_Text shown_

********************

Ye have feared the sword,.... Of the Chaldeans; and therefore they sent to the Egyptians for help. The Targum is,

"ye have been afraid of them that kill with the sword;''

and not afraid of the Lord; see Matthew 10:28;

and I will bring a sword upon you, saith the Lord God; or those that kill with the sword, as the Targum; meaning the Chaldeans, who were sent by the Lord, and, when they took the city, put many to death by the sword, and carried captive others.

Verse 9

And I will bring you out of the midst thereof,.... Jerusalem, the cauldron, as they said it was, and where they thought they should be safe; this is repeated, to express the certainty of it, and to excite their attention to it, and remove their vain confidence:

and deliver you into the hands of strangers; the Chaldeans:

and will execute judgments among you; punishments for sin, such as famine, pestilence, sword, and captivity.

Verse 10

Ye shall fall by the sword,.... Of the Chaldeans; not in the city of Jerusalem, but out of it, when it was broken up, and they fled:

I will judge you in the border of Israel; that is, inflict punishment on them, particularly by the sword; which was done at Riblah in the land of Hamath, where the sons of Zedekiah were slain, and all the princes of Judah, Jeremiah 52:9; and this was on the border of the land of Israel, Numbers 34:8;

and ye shall know that I [am] the Lord; who knows things, and foretells them before they are; and am able to accomplish all that is threatened; and am just and righteous in all my ways and works; and who am known by the judgments executed by me.

Verse 11

This [city] shall not be your cauldron,.... It was one, as in

Ezekiel 11:7; but not theirs; it was the cauldron for the slain, for the dead, but not the living:

neither shall ye be the flesh in the midst of it; or, "and ye shall be" g or, "but ye shall be"; the negative is understood, and rightly supplied by us; though the Targum renders it without it,

"but ye shall be in the midst of it, as flesh that is boiled in the midst of a pot:''

[but] I will judge you in the border of Israel; this is repeated, that they might take notice of it, and to assure them that so it would be.

g ואתם תהיו "et vos critis", Montanus, Cocceius.

Verse 12

And ye shall know that I [am] the Lord,....


for ye have not walked in my statutes, neither executed my judgments; which is the reason why the Lord would judge them on the border of Israel, and deliver them up into the hands of strangers; nor can he be thought to act the severe and cruel part to them, when this their disobedience is observed; since they had his statutes and his judgments made known to them, which were not known to other nations, and yet they regarded them not; wherefore it was but righteous in him to inflict his judgments upon them; and which is the more aggravated by what follows, and which still more clearly shows the justice of the divine proceedings against them:

but have done after the manners of the Heathens that [are] round about you; or, "the judgments of the Heathens" h; regarded them, and acted according to them, when they slighted and disobeyed the judgments of the Lord; instead of worshipping of him according to his revealed will, they served the idols of the nations round about them, and gave into all their superstitious rites and ceremonies.

********************

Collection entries

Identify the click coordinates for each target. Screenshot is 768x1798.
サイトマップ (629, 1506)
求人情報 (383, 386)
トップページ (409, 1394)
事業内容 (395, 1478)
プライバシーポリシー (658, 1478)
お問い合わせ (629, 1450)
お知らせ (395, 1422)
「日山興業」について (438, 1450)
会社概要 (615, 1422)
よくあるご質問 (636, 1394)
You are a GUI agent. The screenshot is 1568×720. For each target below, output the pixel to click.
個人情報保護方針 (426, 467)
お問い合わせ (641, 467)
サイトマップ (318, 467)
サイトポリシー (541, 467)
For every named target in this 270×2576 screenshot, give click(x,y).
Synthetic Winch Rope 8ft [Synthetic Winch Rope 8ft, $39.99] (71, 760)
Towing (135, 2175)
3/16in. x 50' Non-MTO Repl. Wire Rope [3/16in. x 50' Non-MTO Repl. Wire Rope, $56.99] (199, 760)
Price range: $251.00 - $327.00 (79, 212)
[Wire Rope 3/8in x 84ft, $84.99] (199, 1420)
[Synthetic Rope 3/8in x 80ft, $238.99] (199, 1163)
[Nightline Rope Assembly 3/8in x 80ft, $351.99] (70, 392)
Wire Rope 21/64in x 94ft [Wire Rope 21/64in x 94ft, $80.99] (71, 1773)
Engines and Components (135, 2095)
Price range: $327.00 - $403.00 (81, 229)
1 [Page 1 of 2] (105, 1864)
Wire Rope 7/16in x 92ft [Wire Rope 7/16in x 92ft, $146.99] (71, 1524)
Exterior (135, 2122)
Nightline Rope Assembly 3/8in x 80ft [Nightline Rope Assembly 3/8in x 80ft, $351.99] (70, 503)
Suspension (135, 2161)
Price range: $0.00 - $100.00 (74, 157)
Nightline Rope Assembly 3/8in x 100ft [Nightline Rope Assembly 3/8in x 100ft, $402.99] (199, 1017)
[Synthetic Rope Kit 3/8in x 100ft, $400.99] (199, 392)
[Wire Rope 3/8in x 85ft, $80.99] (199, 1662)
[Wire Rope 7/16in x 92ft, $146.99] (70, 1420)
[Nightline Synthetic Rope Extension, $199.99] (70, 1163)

********************

_Tasks to perform_
**a.** Answer the following from the verse commentary above.
(i) According to the remarks on Verse 10, where were the sons of Zedekiah slain?
(ii) Whom does the commentary identify as the "strangers" in Verse 9?
(iii) According to the remarks on Verse 11, for whom was the city a cauldron?
**b.** Pick up the verse commentary shown above at the point where it stops, and write its continuation.

_The results_
**a.**
(i) At Riblah in the land of Hamath.
(ii) The Chaldeans.
(iii) For the slain and the dead, not the living.

**b.**
h כמשפטי הגויים "juxta judicia genitium", Pagninus, Montanus; "secundum jura gentium", Junius Tremellius Piscator; "secundum judicia gentium", Cocceius, Starckius.

Verse 13

And it came to pass when I prophesied,.... Or, "as I prophesied" i; that is, while he was prophesying, or declaring the above things from the mouth of the Lord, concerning the slaughter of the Jews by the sword, and the captivity of the rest:

that Pelatiah the son of Benaiah died; one of the princes of the people, and was among the five and twenty men the prophet saw at the door of the east gate of the temple, Ezekiel 11:1; this man dropped down dead on a sudden, just as Ananias and Sapphira at the feet of Peter, Acts 5:5. It was in a vision Ezekiel saw this, and in the temple; but no doubt at the same time this prince died at his own house, whose death was notified to the prophet in this way;

then fell I down upon my face; as greatly surprised at the event, and filled with concern at what would be the issue of this providence; looking upon it as a pledge and earnest, a token and forerunner, of the utter destruction of the people:

and cried with a loud voice; expressing the vehemency of his affection, and the earnestness of his supplication:

and said, ah, Lord God! wilt thou make a full end of the remnant of Israel? or, "art thou making?" k the ten tribes had been carried captive many years ago, and a large number of the other two tribes in Jeconiah's captivity, so that there were but a remnant left in the land; and, upon the sudden and awful death of this prince, the prophet feared the Lord was going to make an utter end of them at once; which he deprecates.

i כהנבאי "me prophetante", Junius & Tremellius, Polanus. k אתה עשה "tu faciem", Montanus, Starckius.

Verse 14

Again the word of the Lord came unto me, saying,.... In answer to his prayer. The Targum calls it,

"the word of prophecy from the Lord;''

this was by way of comfort to the captives in Babylon, as the former was by way of threatening to the inhabitants of Jerusalem.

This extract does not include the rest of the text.